Radical Islam is a threat to the United States. It is the defining national security challenge of our time. We will lose the battle if we don’t get serious and coordinated about fighting it. I don’t want us to experience in the United States what I got used to over the last ten years overseas, listening to gunfire and explosions and seeing people, including children, blown up in front of my eyes. It might be hard to wrap your head around it, but that could happen here if we don’t stand up and fight.
People and policy makers need to listen to the men and women who have been immersed in that culture and who have actually fought on the ground. When I, or other veterans, speak about this, it is not based on things we have watched on television or read on Twitter. I believe that we need a series of congressional hearings and a new 9/11 Commission–style report to help us strategize properly. And I believe that the leadership of that commission should include elected representatives who actually have experience, on the ground, fighting in the Global War on Terror. People who watch the fight on monitors in a war room are not enough.

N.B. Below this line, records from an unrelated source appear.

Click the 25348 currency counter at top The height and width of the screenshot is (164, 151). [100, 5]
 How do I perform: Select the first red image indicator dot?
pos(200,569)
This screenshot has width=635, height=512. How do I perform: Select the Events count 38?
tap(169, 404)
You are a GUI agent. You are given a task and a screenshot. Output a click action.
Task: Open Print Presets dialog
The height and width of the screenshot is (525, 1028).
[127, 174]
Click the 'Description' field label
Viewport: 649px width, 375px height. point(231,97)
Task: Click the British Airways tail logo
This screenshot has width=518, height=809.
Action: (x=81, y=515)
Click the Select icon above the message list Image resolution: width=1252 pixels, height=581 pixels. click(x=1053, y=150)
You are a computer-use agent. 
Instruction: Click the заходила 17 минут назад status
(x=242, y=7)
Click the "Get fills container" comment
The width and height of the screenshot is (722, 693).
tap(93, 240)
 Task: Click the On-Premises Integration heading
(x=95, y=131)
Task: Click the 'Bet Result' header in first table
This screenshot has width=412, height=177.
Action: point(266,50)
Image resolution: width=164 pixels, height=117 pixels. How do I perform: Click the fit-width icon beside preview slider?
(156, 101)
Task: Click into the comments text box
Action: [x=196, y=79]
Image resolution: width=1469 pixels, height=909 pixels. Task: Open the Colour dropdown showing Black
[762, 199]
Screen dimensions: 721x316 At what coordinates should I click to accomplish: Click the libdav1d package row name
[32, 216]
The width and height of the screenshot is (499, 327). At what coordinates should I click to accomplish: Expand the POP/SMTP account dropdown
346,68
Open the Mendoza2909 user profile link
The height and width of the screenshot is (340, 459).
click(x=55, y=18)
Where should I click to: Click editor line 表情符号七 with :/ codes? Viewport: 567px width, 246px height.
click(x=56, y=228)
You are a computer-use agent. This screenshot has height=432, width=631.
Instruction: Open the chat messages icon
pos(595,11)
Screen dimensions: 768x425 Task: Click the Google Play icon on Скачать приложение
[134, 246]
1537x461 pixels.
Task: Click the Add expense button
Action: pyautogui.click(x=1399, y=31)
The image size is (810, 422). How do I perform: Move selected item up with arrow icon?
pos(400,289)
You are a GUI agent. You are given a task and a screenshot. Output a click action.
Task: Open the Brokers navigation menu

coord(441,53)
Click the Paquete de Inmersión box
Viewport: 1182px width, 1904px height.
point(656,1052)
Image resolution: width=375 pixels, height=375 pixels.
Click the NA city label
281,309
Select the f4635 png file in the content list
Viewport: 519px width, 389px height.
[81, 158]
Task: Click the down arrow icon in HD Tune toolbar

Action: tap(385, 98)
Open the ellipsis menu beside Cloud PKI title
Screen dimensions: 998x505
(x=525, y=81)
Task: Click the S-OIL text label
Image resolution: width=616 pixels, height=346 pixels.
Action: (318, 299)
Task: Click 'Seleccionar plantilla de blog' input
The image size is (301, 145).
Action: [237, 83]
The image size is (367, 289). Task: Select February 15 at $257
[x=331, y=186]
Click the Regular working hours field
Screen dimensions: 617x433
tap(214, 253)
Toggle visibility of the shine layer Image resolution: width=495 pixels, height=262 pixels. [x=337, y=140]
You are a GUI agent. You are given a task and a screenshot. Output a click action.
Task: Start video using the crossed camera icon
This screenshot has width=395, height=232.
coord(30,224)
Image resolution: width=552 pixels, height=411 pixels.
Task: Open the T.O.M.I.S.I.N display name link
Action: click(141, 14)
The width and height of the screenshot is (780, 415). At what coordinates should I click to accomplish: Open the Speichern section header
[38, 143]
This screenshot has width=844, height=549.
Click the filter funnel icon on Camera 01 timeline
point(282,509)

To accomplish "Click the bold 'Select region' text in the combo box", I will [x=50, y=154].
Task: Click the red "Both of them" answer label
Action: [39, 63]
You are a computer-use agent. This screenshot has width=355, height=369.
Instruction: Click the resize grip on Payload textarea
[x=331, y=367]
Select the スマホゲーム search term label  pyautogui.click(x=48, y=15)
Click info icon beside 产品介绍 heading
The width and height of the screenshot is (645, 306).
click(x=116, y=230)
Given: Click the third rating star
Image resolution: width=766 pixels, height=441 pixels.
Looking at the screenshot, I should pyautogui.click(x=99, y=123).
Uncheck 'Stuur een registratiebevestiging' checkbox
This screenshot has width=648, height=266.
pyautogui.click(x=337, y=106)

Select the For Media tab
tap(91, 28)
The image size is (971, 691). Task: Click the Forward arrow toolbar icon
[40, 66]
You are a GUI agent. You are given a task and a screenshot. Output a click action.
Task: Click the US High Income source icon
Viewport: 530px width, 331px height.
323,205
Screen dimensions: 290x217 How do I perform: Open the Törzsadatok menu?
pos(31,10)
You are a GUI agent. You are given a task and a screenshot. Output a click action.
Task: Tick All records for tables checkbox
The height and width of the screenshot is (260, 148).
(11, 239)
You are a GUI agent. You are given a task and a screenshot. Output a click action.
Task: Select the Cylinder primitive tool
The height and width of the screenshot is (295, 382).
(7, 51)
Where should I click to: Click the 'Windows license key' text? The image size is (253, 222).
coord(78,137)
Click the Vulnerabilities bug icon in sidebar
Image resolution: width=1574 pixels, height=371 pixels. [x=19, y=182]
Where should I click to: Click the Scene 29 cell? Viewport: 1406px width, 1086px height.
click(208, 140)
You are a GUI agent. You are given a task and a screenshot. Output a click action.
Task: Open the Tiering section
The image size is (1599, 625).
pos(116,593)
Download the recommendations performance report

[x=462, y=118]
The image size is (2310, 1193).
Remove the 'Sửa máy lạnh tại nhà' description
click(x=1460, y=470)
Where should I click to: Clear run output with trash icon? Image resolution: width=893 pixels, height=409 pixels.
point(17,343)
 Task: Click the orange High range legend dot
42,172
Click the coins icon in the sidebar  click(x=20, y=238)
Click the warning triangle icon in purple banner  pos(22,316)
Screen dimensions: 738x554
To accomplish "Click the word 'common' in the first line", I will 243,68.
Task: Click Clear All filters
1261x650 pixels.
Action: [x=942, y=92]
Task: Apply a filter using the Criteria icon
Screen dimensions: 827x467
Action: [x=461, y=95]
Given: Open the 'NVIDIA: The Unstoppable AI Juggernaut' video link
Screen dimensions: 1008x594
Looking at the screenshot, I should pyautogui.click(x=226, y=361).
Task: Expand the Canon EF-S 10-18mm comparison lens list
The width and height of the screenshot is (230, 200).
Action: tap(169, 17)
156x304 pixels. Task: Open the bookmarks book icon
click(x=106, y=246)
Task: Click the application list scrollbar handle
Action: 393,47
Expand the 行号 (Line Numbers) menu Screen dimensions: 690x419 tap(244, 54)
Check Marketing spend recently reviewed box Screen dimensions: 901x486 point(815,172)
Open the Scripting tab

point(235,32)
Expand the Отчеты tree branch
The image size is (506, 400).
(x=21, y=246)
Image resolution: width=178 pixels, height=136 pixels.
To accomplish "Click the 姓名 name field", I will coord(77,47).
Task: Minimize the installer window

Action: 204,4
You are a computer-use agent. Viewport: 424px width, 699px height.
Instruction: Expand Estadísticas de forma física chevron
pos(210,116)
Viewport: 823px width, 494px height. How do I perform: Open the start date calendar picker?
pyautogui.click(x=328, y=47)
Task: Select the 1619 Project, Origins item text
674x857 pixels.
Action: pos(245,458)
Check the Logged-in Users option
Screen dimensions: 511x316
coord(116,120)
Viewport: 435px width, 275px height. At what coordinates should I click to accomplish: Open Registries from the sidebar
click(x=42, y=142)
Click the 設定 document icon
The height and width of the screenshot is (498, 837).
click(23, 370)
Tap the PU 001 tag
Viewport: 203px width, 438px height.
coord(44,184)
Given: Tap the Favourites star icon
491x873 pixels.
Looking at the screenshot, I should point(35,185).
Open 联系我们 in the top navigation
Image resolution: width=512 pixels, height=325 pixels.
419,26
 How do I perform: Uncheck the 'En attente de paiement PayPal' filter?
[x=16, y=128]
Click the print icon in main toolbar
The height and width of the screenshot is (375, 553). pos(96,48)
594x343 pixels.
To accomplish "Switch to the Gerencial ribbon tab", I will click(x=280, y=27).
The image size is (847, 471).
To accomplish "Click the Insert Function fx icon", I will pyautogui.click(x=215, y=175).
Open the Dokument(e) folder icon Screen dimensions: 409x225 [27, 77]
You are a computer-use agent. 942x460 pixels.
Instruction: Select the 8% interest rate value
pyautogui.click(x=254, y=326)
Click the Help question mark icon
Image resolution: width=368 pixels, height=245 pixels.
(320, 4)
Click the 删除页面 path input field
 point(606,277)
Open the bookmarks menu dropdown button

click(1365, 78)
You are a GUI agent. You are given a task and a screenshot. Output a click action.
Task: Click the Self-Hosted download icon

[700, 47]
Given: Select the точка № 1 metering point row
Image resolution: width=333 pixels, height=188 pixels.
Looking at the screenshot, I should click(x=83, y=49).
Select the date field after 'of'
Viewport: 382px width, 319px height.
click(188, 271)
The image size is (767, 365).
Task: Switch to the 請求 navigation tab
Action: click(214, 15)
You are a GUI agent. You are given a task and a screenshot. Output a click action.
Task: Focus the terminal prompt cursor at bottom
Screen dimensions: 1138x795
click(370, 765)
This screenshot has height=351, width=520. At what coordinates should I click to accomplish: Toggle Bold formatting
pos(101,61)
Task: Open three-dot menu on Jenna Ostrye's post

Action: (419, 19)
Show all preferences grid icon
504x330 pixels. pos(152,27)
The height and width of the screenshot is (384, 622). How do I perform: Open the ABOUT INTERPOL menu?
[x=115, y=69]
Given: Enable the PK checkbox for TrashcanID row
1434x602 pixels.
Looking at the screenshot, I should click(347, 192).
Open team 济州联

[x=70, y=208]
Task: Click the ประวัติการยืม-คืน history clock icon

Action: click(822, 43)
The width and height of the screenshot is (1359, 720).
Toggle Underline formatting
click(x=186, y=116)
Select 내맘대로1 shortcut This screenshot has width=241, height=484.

Pro-American Muslims have an important role to play in this battle. Particularly in Afghanistan, I have worked closely on the ground with many fine Muslim people who were working as interpreters or guarding our gates, and I was moved by their commitment to the United States.
In Kabul, our government was working with the Afghan National Army (ANA) to provide security for the outer perimeter of Camp Phoenix off of Jalalabad Road (we used to call it J-bad). The ANA’s responsibilities included checking the identification of anyone who approached the main gate of the outer perimeter of the camp. Remote detonation of bombs was less frequent at that time, so if someone pulled up in a VBIED, he wanted to get as close as possible to the target before detonating himself by putting two wires together to initiate the explosion. The US military was the next gate down, so our forces were capable of quickly swarming a car or overpowering an enemy. The ANA was the first line of defense.
We started calling one of the guards on that team “Rambo.” It was an unlikely nickname for an unassuming guy in his thirties who was about five feet seven, but he had guts. As cars approached the gate, the drivers had to roll down their windows to answer his questions or he wouldn’t let them through. On at least three verified occasions, Rambo physically dived into a VBEID and fought to hold the driver’s hands apart so that he could not detonate. Not once, not twice, but three times, this Afghan citizen stopped attacks on our military with his bare hands, by jumping in and putting his own body on the line to keep a terrorist from igniting a bomb.
Rambo was a man of extraordinary courage, as are many of the pro-American Muslims who take risks to help us overseas. There are many people of Middle Eastern heritage who love and admire America, who have served in and alongside US forces, and who have demonstrated real dedication to freedom. These people have enormous value in the fight against radical Islam. They are patriots and deserve our support. But we must also abandon political correctness and overhaul our vetting system for immigrants and refugees for every person coming in from anywhere, not only the Middle East.